Eles também tornam os mantimentos mais acessíveis. A análise do Barclays descobriu que os produtos que contêm os aditivos conservantes, emulsionantes e adoçantes mais comuns eram 5% mais baratos do que a média da sua categoria.
Alguns ingredientes altamente refinados substituem ingredientes familiares que os consumidores desejam evitar. Adoçantes como a sucralose ajudam os fabricantes a comercializar produtos com baixo teor de açúcar. Como a sucralose é potente, apenas uma pequena quantidade é usada. Outros ingredientes industriais, como a maltodextrina, um derivado do milho, são adicionados para repor o volume perdido quando o açúcar é removido.
Mesmo os alimentos destinados a consumidores preocupados com a saúde – como o leite de aveia e a carne vegetal – podem ser intensamente processados, à medida que os fabricantes tentam imitar o sabor, a textura e o cheiro dos produtos de origem animal.
Depois, há razões que nada têm a ver com as preferências dos consumidores, e o custo é um tema dominante. Os ingredientes altamente processados poupam frequentemente dinheiro às grandes empresas alimentares, aumentando os retornos para os acionistas. “Este é um alimento concebido para gerar lucros para os fundos de pensões… e tornou-se a dieta nacional”, diz Chris Van Tulleken, autor do livro best-seller “Ultra Processed People”.
Como os fabricantes de salgadinhos e refrigerantes gastam entre 15% e 25% de suas receitas em ingredientes alimentícios, eles estão sempre em busca de reformulações que possam aumentar o lucro sem alterar o sabor.
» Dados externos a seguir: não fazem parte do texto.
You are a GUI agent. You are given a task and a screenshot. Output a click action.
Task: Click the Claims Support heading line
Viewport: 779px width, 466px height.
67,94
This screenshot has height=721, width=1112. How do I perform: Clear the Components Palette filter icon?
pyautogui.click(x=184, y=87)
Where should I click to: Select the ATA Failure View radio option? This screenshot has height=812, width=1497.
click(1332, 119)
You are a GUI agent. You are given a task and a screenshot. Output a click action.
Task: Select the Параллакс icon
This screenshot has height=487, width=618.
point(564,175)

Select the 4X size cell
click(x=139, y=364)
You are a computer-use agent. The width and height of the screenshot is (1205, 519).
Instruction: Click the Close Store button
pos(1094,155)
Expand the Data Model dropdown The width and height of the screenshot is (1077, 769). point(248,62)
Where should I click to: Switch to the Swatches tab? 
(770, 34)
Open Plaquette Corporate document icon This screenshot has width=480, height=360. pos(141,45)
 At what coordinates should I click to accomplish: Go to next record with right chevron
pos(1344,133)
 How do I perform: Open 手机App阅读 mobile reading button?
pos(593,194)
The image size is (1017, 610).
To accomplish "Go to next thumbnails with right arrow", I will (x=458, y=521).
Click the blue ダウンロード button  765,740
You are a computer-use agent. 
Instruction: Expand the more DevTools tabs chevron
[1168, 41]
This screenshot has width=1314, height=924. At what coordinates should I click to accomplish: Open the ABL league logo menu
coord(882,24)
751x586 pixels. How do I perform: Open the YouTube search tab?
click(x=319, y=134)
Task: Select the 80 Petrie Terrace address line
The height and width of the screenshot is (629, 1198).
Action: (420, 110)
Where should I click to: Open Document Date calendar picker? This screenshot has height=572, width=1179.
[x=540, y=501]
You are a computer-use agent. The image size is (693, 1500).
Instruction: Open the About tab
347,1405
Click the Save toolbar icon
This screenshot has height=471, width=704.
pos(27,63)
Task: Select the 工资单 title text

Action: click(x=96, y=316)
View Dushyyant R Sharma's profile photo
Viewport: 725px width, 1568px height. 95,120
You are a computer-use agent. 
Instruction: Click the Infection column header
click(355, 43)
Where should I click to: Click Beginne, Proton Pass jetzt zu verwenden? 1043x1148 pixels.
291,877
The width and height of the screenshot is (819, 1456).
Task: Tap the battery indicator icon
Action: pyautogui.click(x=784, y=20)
A Coca-Cola e a Pepsi deixaram de adoçar as suas bebidas com açúcar e passaram a usar xarope de milho rico em frutose em 1984 e têm colhido as poupanças desde então. Os subsídios agrícolas ajudaram a manter o custo do HFCS 33% inferior ao da cana-de-açúcar, em média, entre 2000 e 2023, de acordo com dados do Departamento de Agricultura dos EUA.
Outra tática comum para economizar dinheiro é trocar gorduras animais caras por óleos vegetais mais baratos. A manteiga no atacado custa quase US$ 6 mil a tonelada, enquanto o óleo de palma custa menos de US$ 800. As tecnologias de processamento de alimentos podem alterar a textura dos óleos e retirar-lhes a cor e o sabor. Isso permite que produtos como o óleo de palma – um líquido vermelho e pungente em seu estado natural – apareçam em guloseimas assadas e sorvetes.
Os investidores em empresas de alimentos embalados têm estado preocupados com o impacto potencial dos medicamentos para perda de peso Ozempic e Wegovy, que parecem atenuar o desejo dos consumidores por snacks embalados, em particular. Se a reação contra os alimentos ultraprocessados aumentar, eles terão outro risco desagradável para digerir.